Write each entry out again verbatim, pictures excluded.

=== Excerpted records ===

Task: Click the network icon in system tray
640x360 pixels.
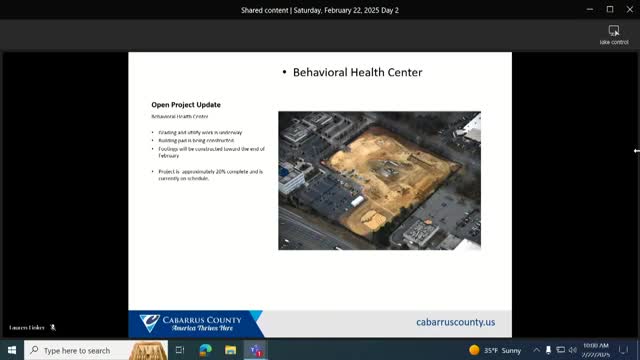Action: point(561,350)
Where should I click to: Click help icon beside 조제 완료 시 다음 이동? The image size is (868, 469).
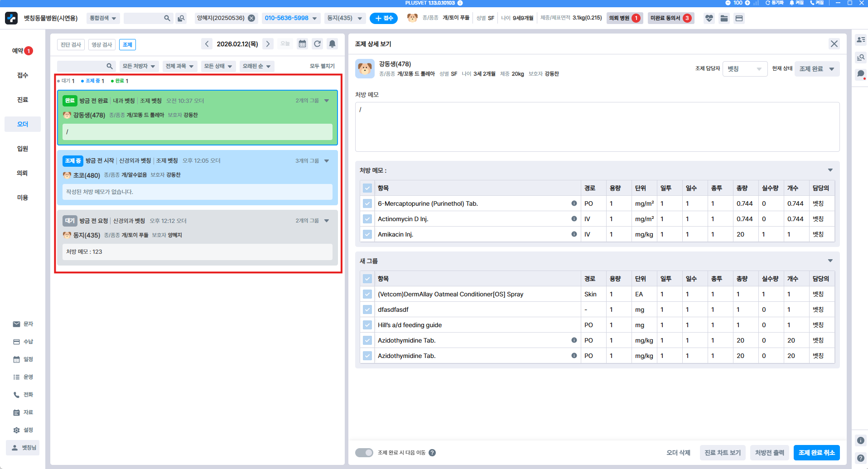coord(432,453)
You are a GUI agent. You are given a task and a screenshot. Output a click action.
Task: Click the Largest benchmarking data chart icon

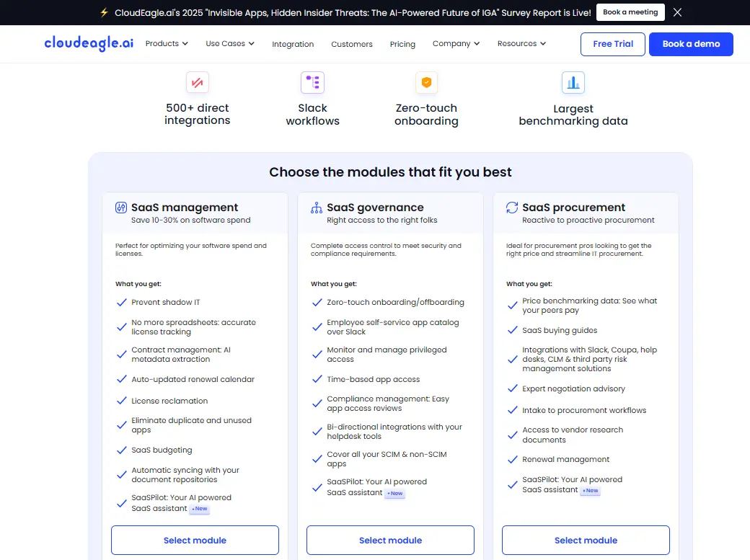click(x=573, y=83)
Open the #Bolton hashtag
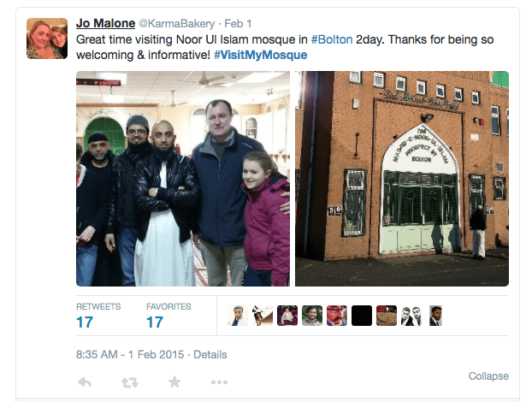This screenshot has width=532, height=402. pyautogui.click(x=332, y=39)
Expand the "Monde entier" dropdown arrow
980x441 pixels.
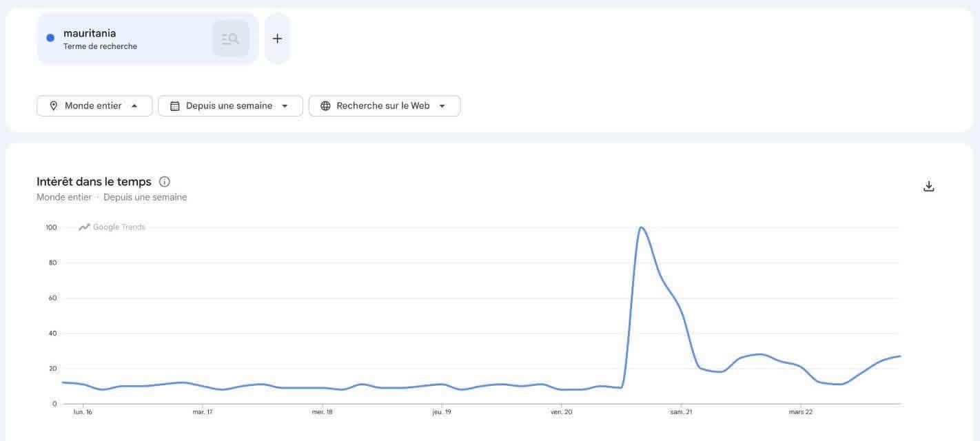134,106
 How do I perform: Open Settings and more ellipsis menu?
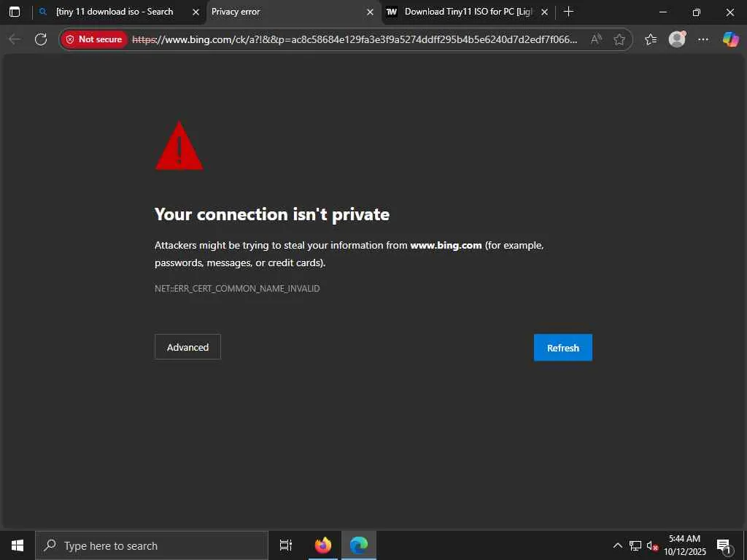pos(703,39)
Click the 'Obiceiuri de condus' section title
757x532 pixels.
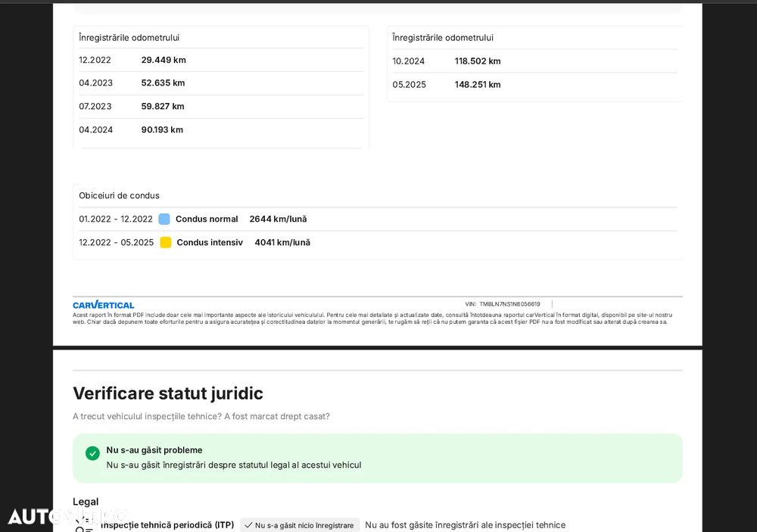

===

▶ Answer
Task: Click the network icon in system tray
640x360 pixels.
Action: point(561,350)
Where should I click to: Click help icon beside 조제 완료 시 다음 이동? The image size is (868, 469).
coord(432,453)
You are a GUI agent. You are given a task and a screenshot. Output a click action.
Task: Click the Largest benchmarking data chart icon

click(x=573, y=83)
Open the #Bolton hashtag
This screenshot has width=532, height=402. pyautogui.click(x=332, y=39)
Expand the "Monde entier" dropdown arrow
980x441 pixels.
134,106
 How do I perform: Open Settings and more ellipsis menu?
pos(703,39)
Click the 'Obiceiuri de condus' section title
757x532 pixels.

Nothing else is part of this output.